As one of our few female MPs, Swinson should be in my big book of contemporary feminist heroes. Yet I completely abhor the “Real Women” campaign and its correlating motion and I continue to object to it on practical, libertarian and feminist grounds. On a practical level the rest of the political community gave a collective sigh of “ah bless”, it made us look twee and amateur. Speaking to Lynne Featherstone after the motion had been passed she described the motion as being about “honesty” and that’s a great thing. However, the Real Women campaign isn’t about honesty in advertising, it’s about honesty in advertising regarding womens bodies only. If it was truly about honesty in advertising then it should have a motion to itself including all advertising (including the degrading treatment of men by some advertisers) and not including any womens issues.

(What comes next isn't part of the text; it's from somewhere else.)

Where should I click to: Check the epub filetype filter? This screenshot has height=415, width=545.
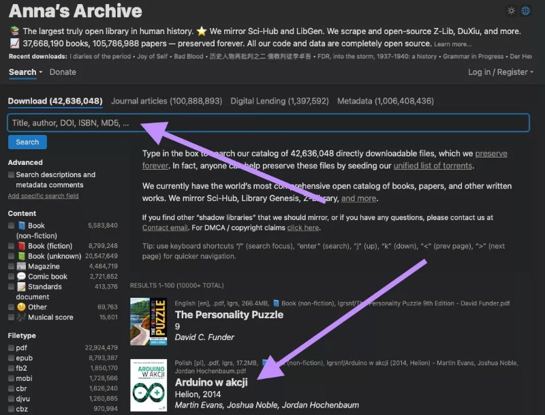[x=11, y=358]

The fact of the matter is that the “Real Women” motion was a shill. It included issues as diverse as domestic violence and equal pay; issues that could (and should) have been afforded meaty motions in their own right. Yet theses more pressing issues were given the half-baked treatment in order to cynically use them as ‘window dressing’ for Swinson’s pseudo-censorship. This alone is testament to the tenuousness of the airbrushing segment; it could never have stood alone.

So where next?! We’re stuck with a poor motion that skims the meaty issues and makes a meaningless gesture at advertisers. You should not need to be told that fashion adverts are not true to life any more that you need to be told a Picasso isn’t figuratively accurate. The “Real Women” campaign is patronisingly maternalistic if nothing else. What women need is to get back to feminist basics. Women need to stop objectifying the women in fashion adverts. We turn them into rods and then proceed to flagellate ourselves with them.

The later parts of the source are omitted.